Drug information provided by: Micromedex

It is very important that your doctor check the progress of you or your child at regular visits. This is necessary to allow dose adjustments and to check for serious unwanted effects.

It is important to tell your doctor if you become pregnant. Your doctor may want you to join the North American Antiepileptic Drug Pregnancy Registry, which is used by pregnant patients who are taking this medicine.

Felbamate has caused a few cases of a serious blood disorder called aplastic anemia and a few cases of liver failure. Talk to your doctor about these risks.

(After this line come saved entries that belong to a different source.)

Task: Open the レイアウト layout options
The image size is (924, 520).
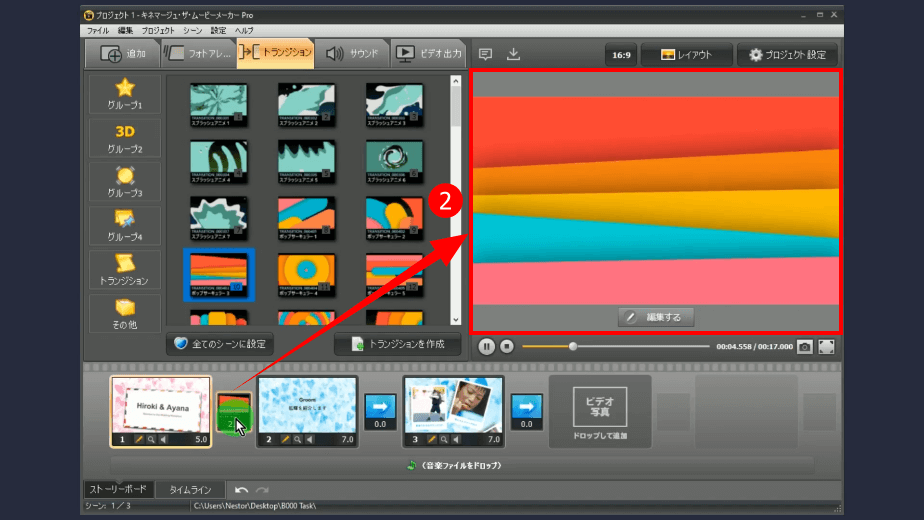Action: pos(685,55)
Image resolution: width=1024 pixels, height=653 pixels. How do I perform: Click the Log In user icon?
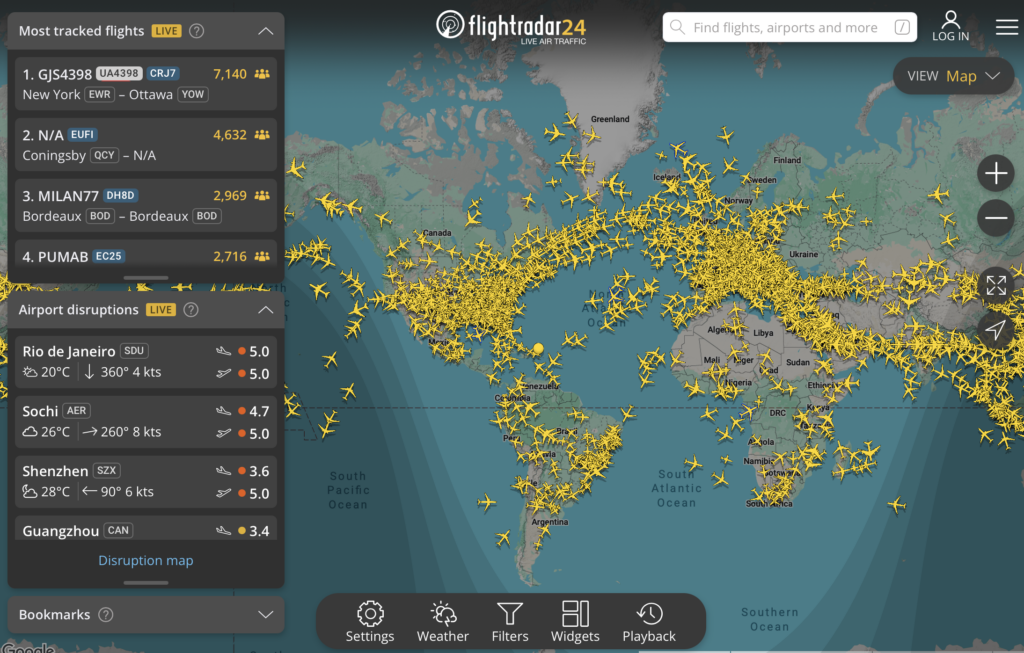pos(950,26)

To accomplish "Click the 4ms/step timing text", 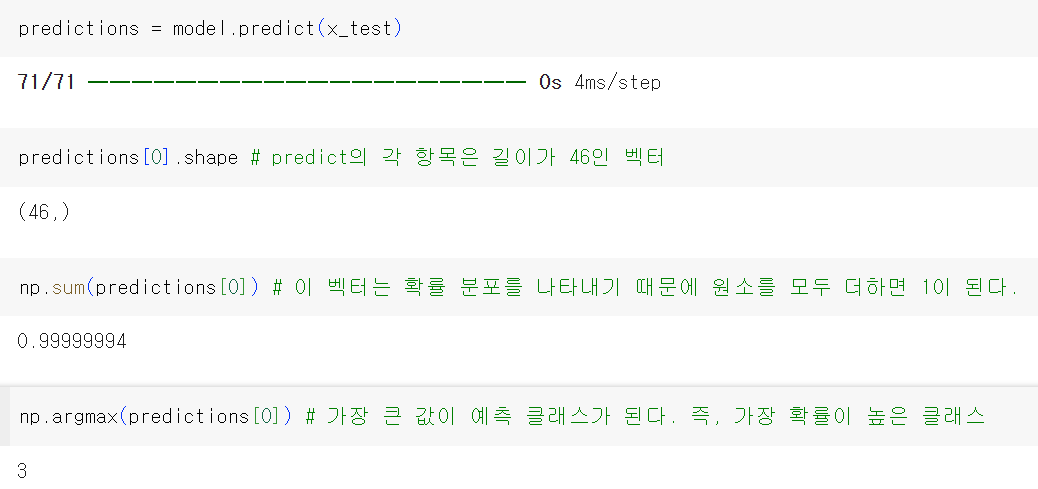I will point(617,83).
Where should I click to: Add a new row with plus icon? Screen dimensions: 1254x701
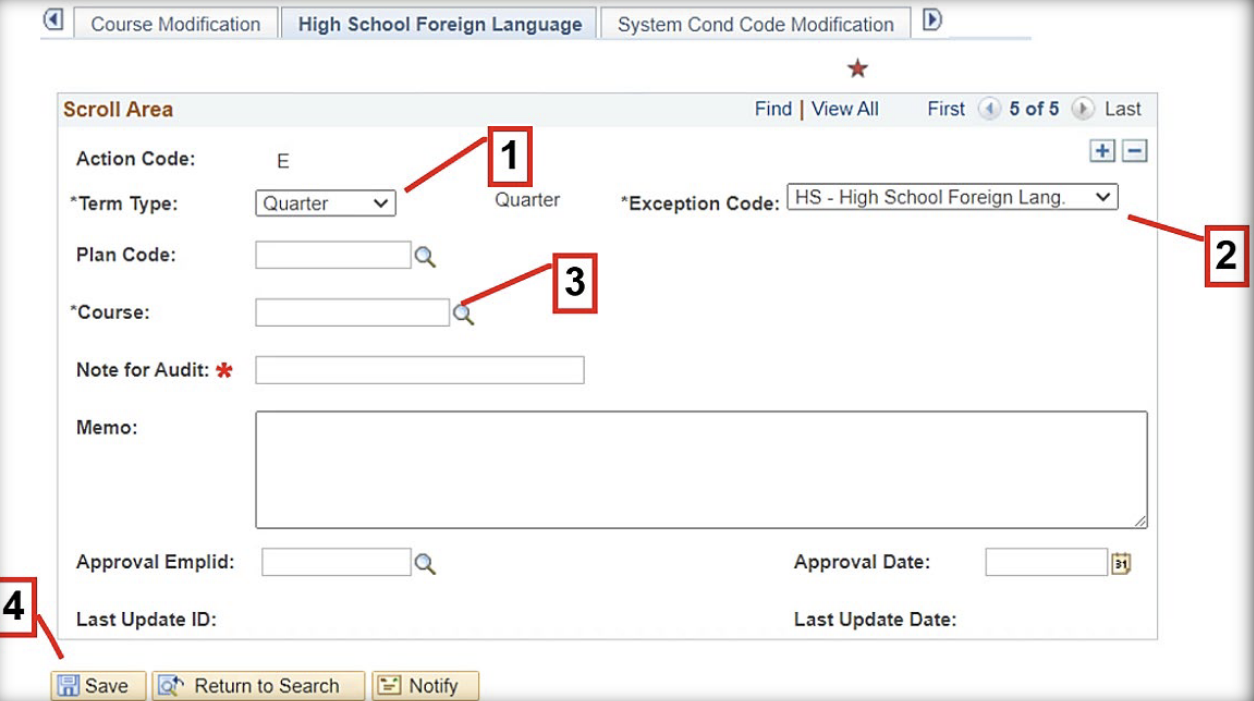tap(1102, 151)
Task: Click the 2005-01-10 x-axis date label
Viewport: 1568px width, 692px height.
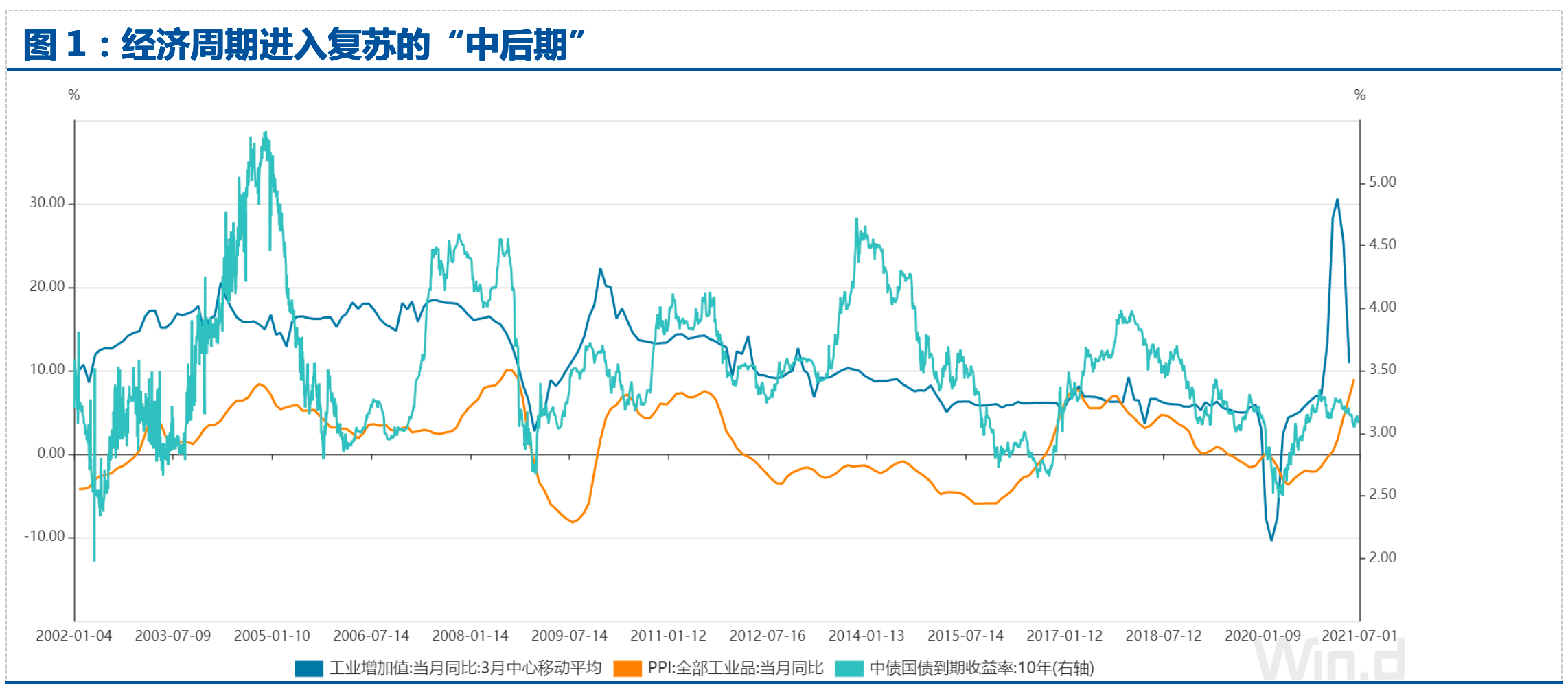Action: (272, 636)
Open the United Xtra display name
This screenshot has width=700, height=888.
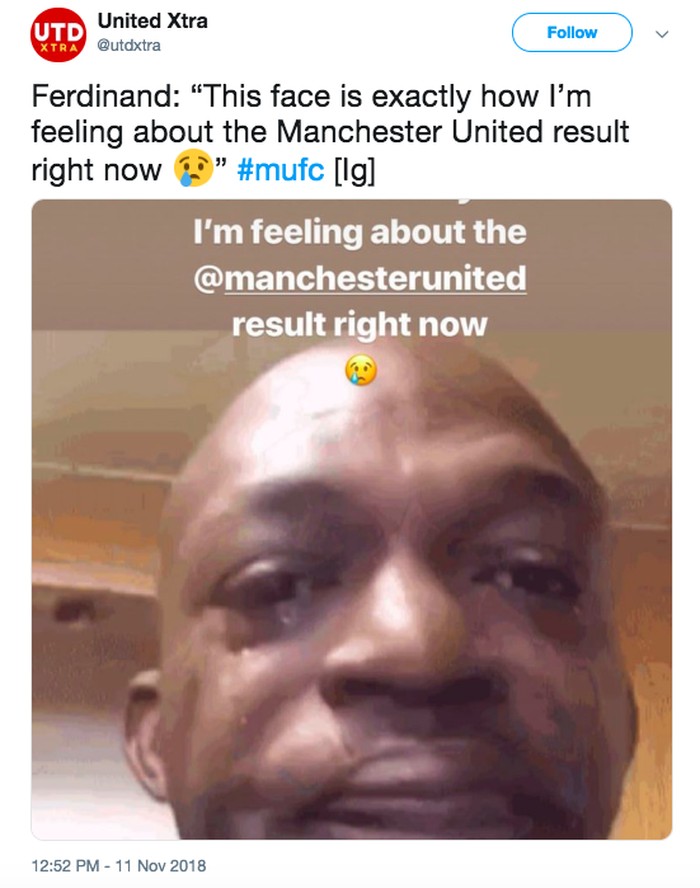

Stop using this medicine and check with your doctor right away if you or your child have pain or tenderness in the upper stomach; pale stools; dark urine; loss of appetite; nausea; unusual tiredness or weakness; or yellow eyes or skin. These could be symptoms of a serious liver problem.

Tell your doctor right away if you or your child has chest pain; chills; cough; fever; headache; shortness of breath; sores, ulcers, or white spots on lips or in mouth; swollen or painful glands; tightness in chest; unusual bleeding or bruising; unusual tiredness or weakness; or wheezing. These could be symptoms of aplastic anemia.

Do not stop taking felbamate without first checking with your doctor. Your doctor may want you to gradually reduce the amount you or your child are taking before stopping completely. Stopping the medicine suddenly may cause your seizures to return or to occur more often.

If you or your child develop any unusual or strange thoughts and behavior while taking this medicine, be sure to discuss it with your doctor. Other changes might be confusion, worsening of depression, hallucinations (seeing, hearing, or feeling things that are not there), suicidal thoughts, and unusual excitement, nervousness, or irritability.

Felbamate may cause blurred vision, double vision, or other changes in vision. It may also cause some people to become dizzy or drowsy. Make sure you know how you react to this medicine before you drive, use machines, or do anything else that could be dangerous if you are not alert or able to see well. If these reactions are especially bothersome, check with your doctor.

Do not take other medicines unless they have been discussed with your doctor. This includes prescription or nonprescription (over-the-counter [OTC]) medicines and herbal or vitamin supplements.